PROMPT: Go through the listing below and repeat it exactly, dropping the pictures.

THE DATA:
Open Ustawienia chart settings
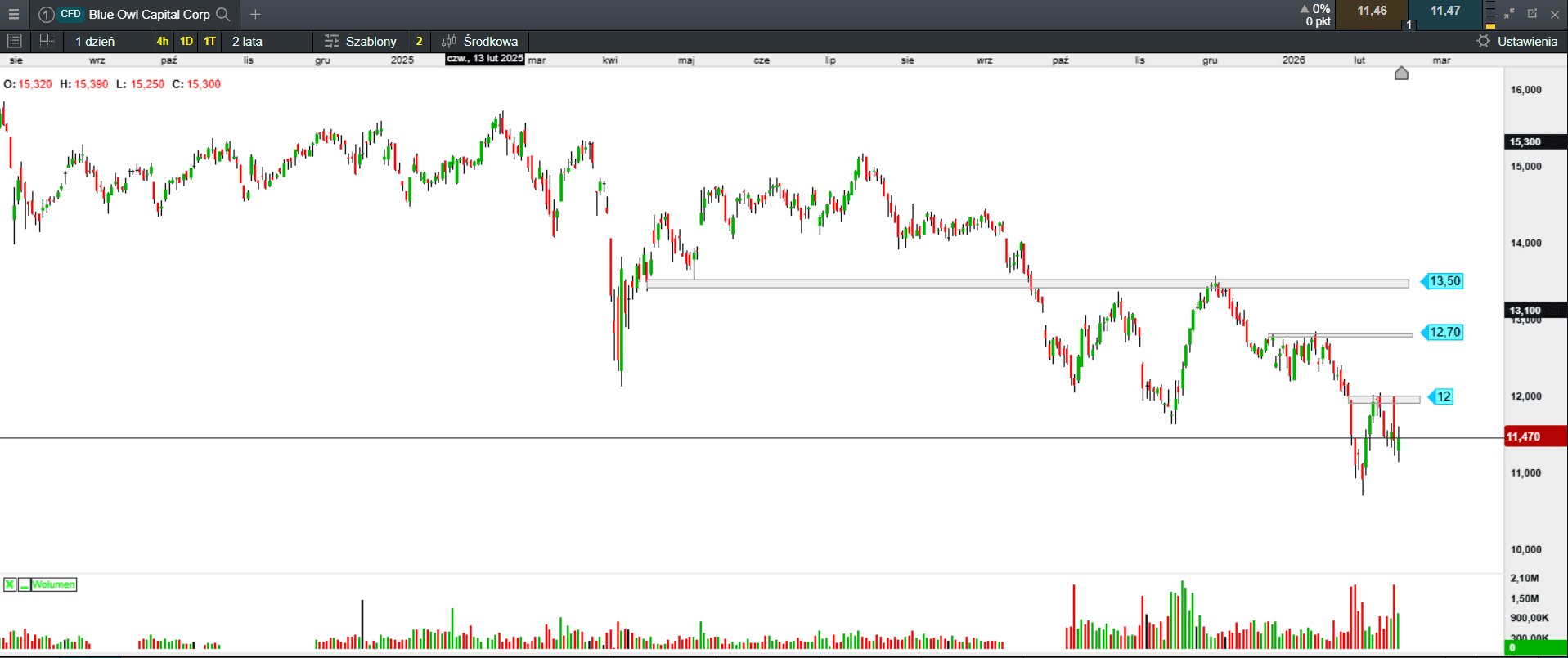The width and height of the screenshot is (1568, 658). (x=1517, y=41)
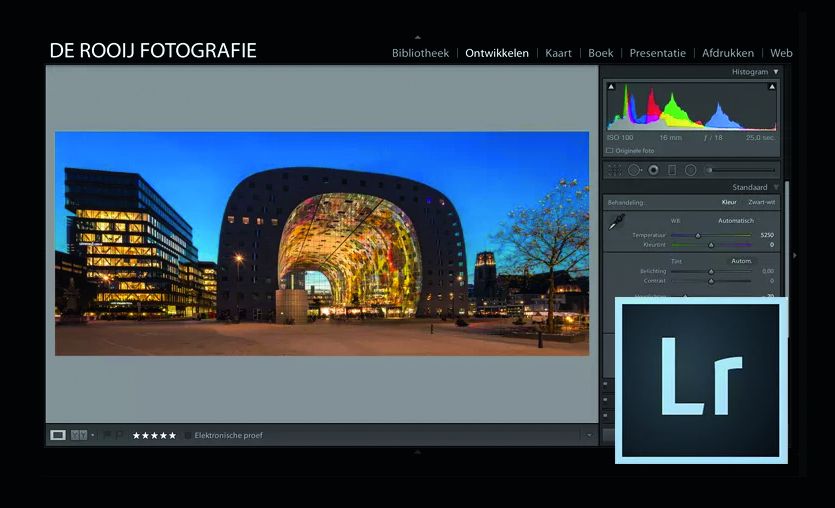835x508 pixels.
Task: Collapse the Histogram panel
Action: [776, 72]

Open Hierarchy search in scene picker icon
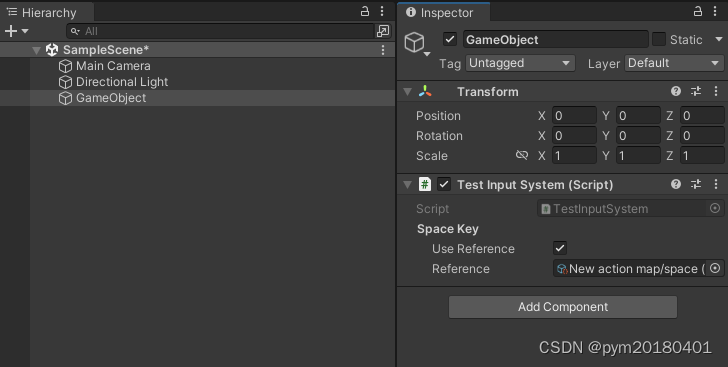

TASK RESPONSE:
Open Ustawienia chart settings
The width and height of the screenshot is (1568, 658). (x=1517, y=41)
835x508 pixels.
Task: Collapse the Histogram panel
Action: [776, 72]

Open Hierarchy search in scene picker icon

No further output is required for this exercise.